### PAGE
- - - - -
Le Monde « La posture anticoloniale venue de la métropole nous indigne car elle nous déresponsabilise »

Tribune collective parue dans Le Monde le 16 septembre 2020. Retranscription de la publication du Monde.

Le Monde

Les « stéréotypes » simplificateurs ne rendent pas compte de la réalité d’un peuple métissé qui cherche à se forger un destin commun, affirment quatre intellectuels calédoniens.

« La parole est le fruit du silence. » Ces mots de Déwé Gorodé trouvent une résonance particulière en nous. Comme notre illustre compatriote, poétesse kanak, figure indépendantiste de notre pays, la Nouvelle-Calédonie, nous savons que prendre la parole, chez nous, n’est jamais anodin. Dans la culture kanak, la parole est une manifestation de « l’être », donc de la vie. Le chef initie et reçoit les paroles qui voyagent à travers le pays. Cette valorisation du verbe s’est largement transmise aux autres communautés. Les Calédoniens ne s’expriment qu’en légitimité, après avoir énoncé qui ils sont et d’où ils viennent.

Nous sommes des intellectuels calédoniens – kanak et européens. Nous étions enfants pendant les « événements » [1984-1988], chacun retranché dans son « camp ». Trente-cinq ans plus tard, nous nous apprêtons à voter au référendum. Dans des sens différents. Jolie revanche sur notre histoire : quand nos anciens ont pu prendre les armes les uns contre les autres, aujourd’hui nous prenons la plume ensemble et sortons du silence pour dire notre exaspération face à une pensée simplificatrice venue de métropole. Comme celle d’Edwy Plenel.

Dans la postface de l’ouvrage Une décolonisation au présent, de Joseph Confavreux et Mediapart (La Découverte), paru en août, il écrit : « Un peuple qui en opprime un autre ne saurait être libre (…) Soit [la France] persiste dans des logiques d’appropriation, de puissance et de domination (…). Soit elle saisit cette occasion pour se libérer elle-même de la question coloniale, en accompagnant l’indépendance en relation voulue par les indépendantistes de Kanaky. »

Le courage de la nuance

Comme tant d’autres, il continue d’observer notre archipel avec une grille de lecture datant des années 1980. Quarante ans ont passé ! Nous devons sortir de l’imposture intellectuelle réduisant l’analyse de la situation calédonienne à l’existence d’un système colonial institutionnalisé, où le peuple kanak serait aujourd’hui encore opprimé. Dire cela n’est pas s’opposer à la perspective d’une indépendance, c’est simplement affirmer que la réflexion doit être guidée par une éthique de vérité. Il faut avoir le courage de la nuance, et refuser les stéréotypes réconfortants, pour embrasser cette réalité calédonienne tellement complexe.
- - - - -
### JEU DE DONNÉES
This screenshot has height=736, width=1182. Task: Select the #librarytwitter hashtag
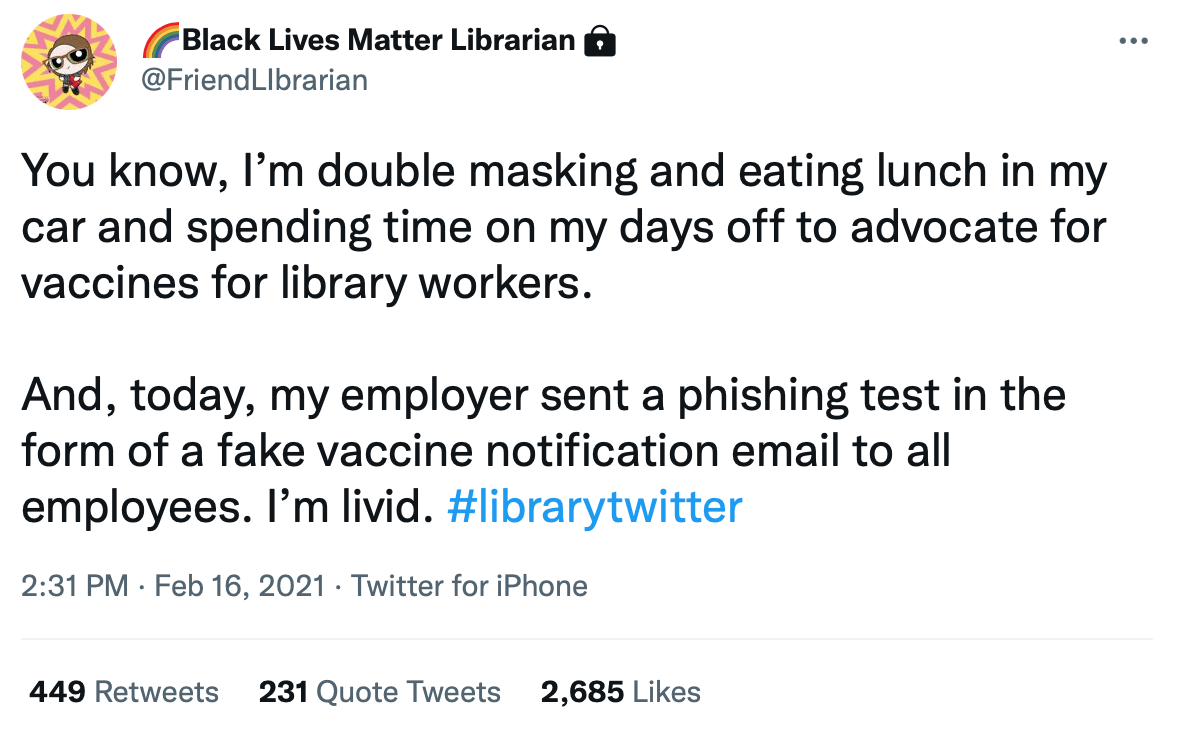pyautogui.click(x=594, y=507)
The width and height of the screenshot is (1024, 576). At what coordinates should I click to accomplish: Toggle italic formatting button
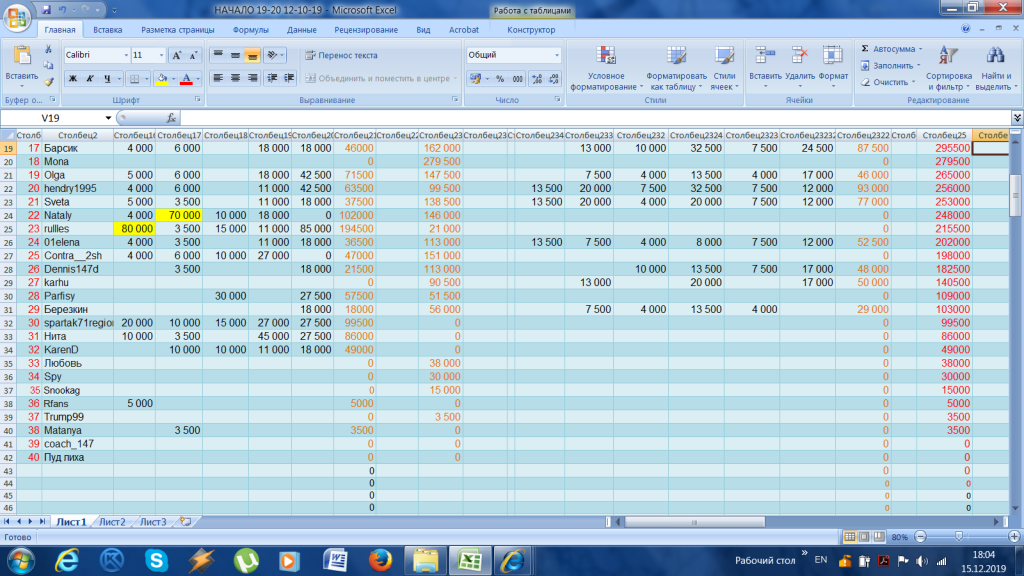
- - - - -
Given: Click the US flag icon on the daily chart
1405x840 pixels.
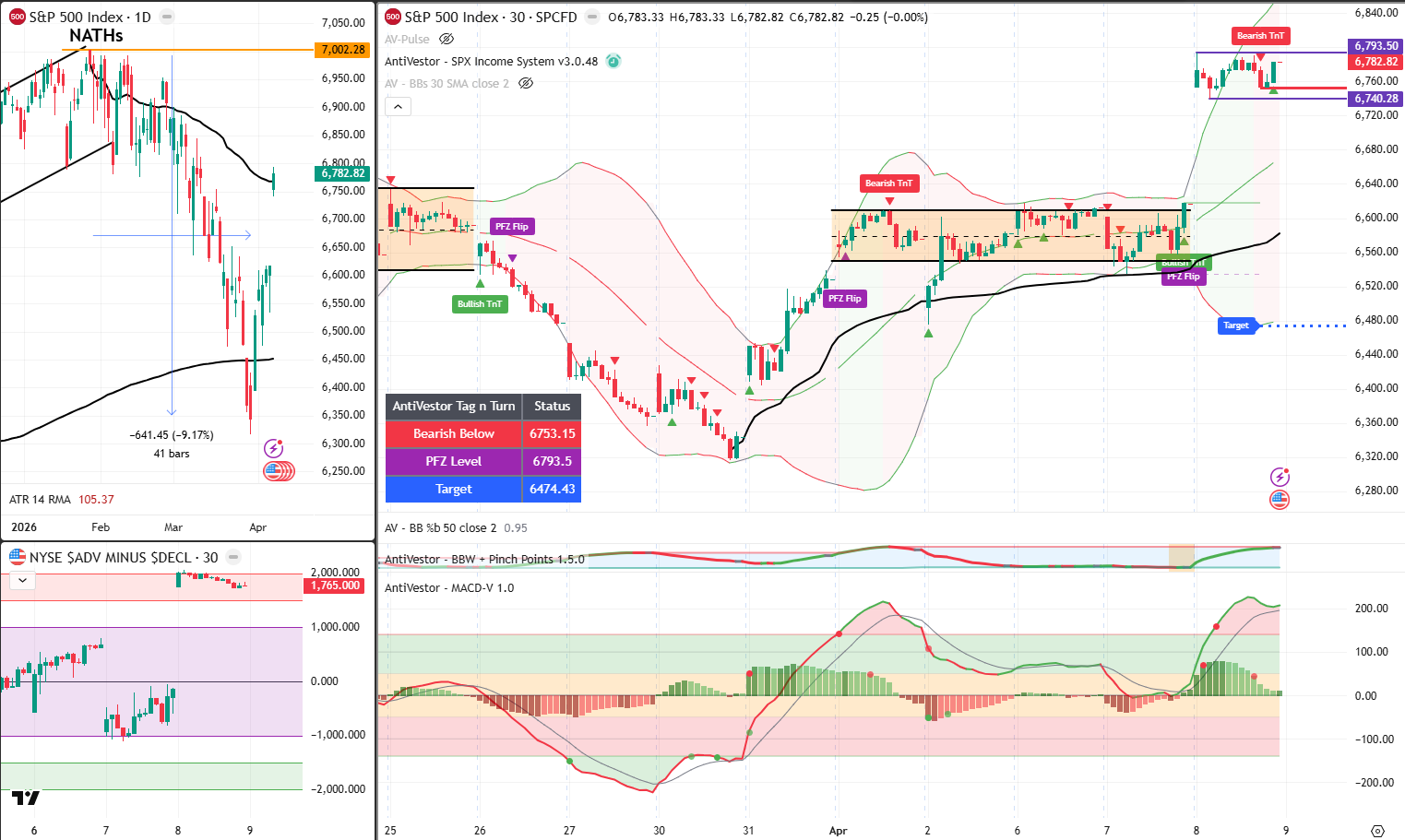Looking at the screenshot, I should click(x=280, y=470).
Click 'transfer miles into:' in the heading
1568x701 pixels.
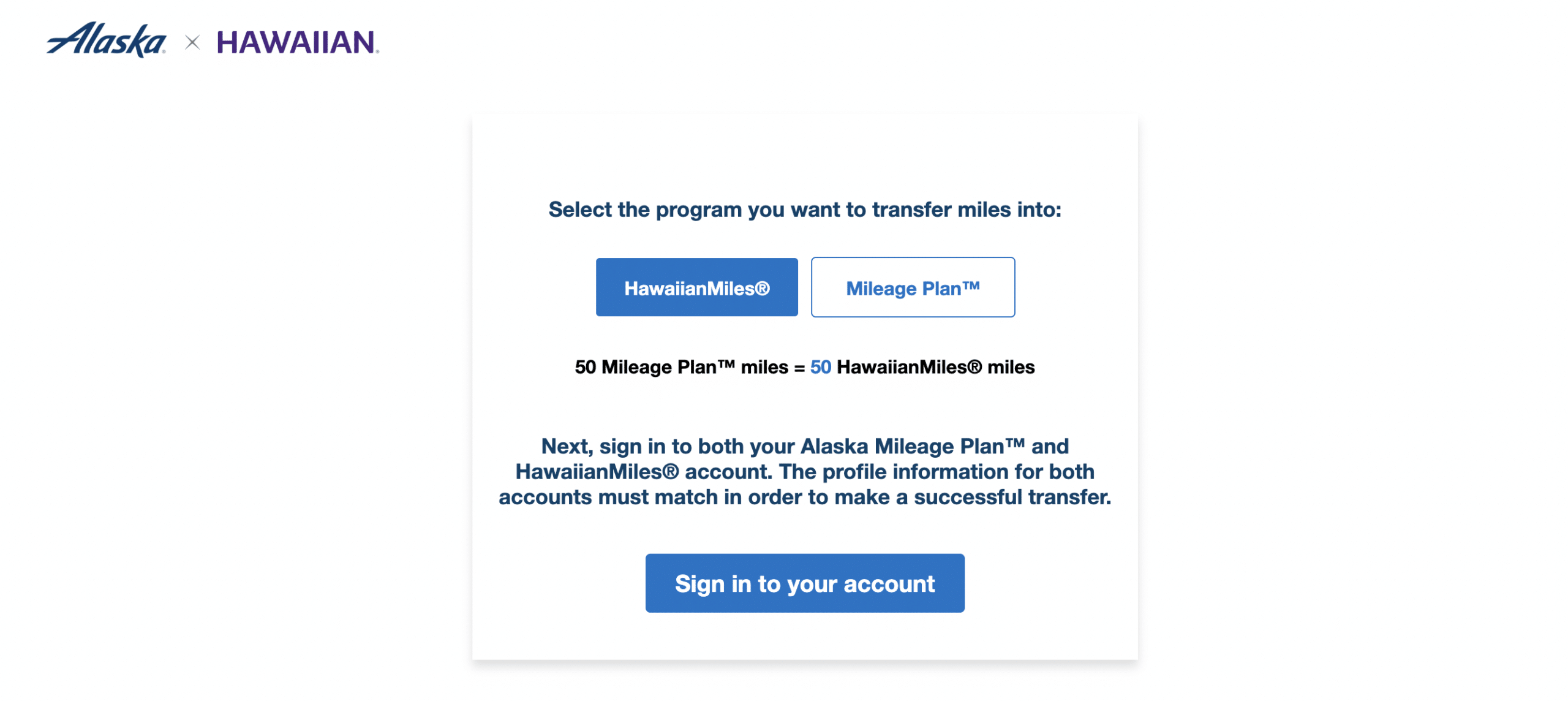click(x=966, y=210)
- - - - -
### CONSIGNES
**1)** Condensez en trois phrases le paragraphe de la tribune qui commence par « Nous sommes des intellectuels calédoniens », sans perdre ses faits principaux.
**2)** Citez le passage de la tribune allant de « Comme tant d’autres, il » jusqu'à « calédonienne tellement complexe. ».

### RÉPONSES DANS L'ORDRE
**1)** Les auteurs, intellectuels calédoniens kanak et européens, étaient enfants pendant les « événements » de 1984-1988, chacun retranché dans son camp. Trente-cinq ans plus tard, ils s'apprêtent à voter au référendum dans des sens différents. Alors que leurs anciens ont pris les armes les uns contre les autres, ils prennent la plume ensemble pour dire leur exaspération face à une pensée simplificatrice venue de métropole, comme celle d'Edwy Plenel.

**2)**
Comme tant d’autres, il continue d’observer notre archipel avec une grille de lecture datant des années 1980. Quarante ans ont passé ! Nous devons sortir de l’imposture intellectuelle réduisant l’analyse de la situation calédonienne à l’existence d’un système colonial institutionnalisé, où le peuple kanak serait aujourd’hui encore opprimé. Dire cela n’est pas s’opposer à la perspective d’une indépendance, c’est simplement affirmer que la réflexion doit être guidée par une éthique de vérité. Il faut avoir le courage de la nuance, et refuser les stéréotypes réconfortants, pour embrasser cette réalité calédonienne tellement complexe.